### Task input:
################

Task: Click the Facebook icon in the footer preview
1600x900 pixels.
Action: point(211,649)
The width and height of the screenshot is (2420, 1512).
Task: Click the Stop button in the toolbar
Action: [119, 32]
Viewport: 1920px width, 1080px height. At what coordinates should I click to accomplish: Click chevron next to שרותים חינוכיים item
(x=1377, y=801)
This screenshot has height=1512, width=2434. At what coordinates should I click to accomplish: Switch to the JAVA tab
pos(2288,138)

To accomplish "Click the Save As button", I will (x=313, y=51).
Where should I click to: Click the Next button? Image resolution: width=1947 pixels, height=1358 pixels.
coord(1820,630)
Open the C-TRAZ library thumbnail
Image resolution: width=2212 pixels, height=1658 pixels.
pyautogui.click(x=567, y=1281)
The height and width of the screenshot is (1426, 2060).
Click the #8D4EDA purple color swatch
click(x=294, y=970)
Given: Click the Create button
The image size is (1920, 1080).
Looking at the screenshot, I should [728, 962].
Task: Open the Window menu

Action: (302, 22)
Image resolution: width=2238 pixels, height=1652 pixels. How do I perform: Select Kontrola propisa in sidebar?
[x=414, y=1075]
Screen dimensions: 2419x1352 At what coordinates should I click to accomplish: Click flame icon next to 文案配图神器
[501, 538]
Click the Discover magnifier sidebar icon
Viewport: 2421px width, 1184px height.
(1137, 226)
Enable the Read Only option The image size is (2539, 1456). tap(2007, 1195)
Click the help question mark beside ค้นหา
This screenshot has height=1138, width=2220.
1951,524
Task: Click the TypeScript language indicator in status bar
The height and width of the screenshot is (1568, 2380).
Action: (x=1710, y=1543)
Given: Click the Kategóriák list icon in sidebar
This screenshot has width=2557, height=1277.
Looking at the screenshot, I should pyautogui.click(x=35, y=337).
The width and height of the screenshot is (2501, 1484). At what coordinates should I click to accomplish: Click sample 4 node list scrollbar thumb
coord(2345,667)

################

### Requirement:
Nothing but the lines from the one that contains "Click the #8D4EDA purple color swatch" through the end of the listing above should be copied, each exactly as written.

### Finished task:
Click the #8D4EDA purple color swatch
click(x=294, y=970)
Given: Click the Create button
The image size is (1920, 1080).
Looking at the screenshot, I should [728, 962].
Task: Open the Window menu

Action: (302, 22)
Image resolution: width=2238 pixels, height=1652 pixels. How do I perform: Select Kontrola propisa in sidebar?
[x=414, y=1075]
Screen dimensions: 2419x1352 At what coordinates should I click to accomplish: Click flame icon next to 文案配图神器
[501, 538]
Click the Discover magnifier sidebar icon
Viewport: 2421px width, 1184px height.
(1137, 226)
Enable the Read Only option The image size is (2539, 1456). tap(2007, 1195)
Click the help question mark beside ค้นหา
This screenshot has height=1138, width=2220.
1951,524
Task: Click the TypeScript language indicator in status bar
The height and width of the screenshot is (1568, 2380).
Action: (x=1710, y=1543)
Given: Click the Kategóriák list icon in sidebar
This screenshot has width=2557, height=1277.
Looking at the screenshot, I should pyautogui.click(x=35, y=337).
The width and height of the screenshot is (2501, 1484). At what coordinates should I click to accomplish: Click sample 4 node list scrollbar thumb
coord(2345,667)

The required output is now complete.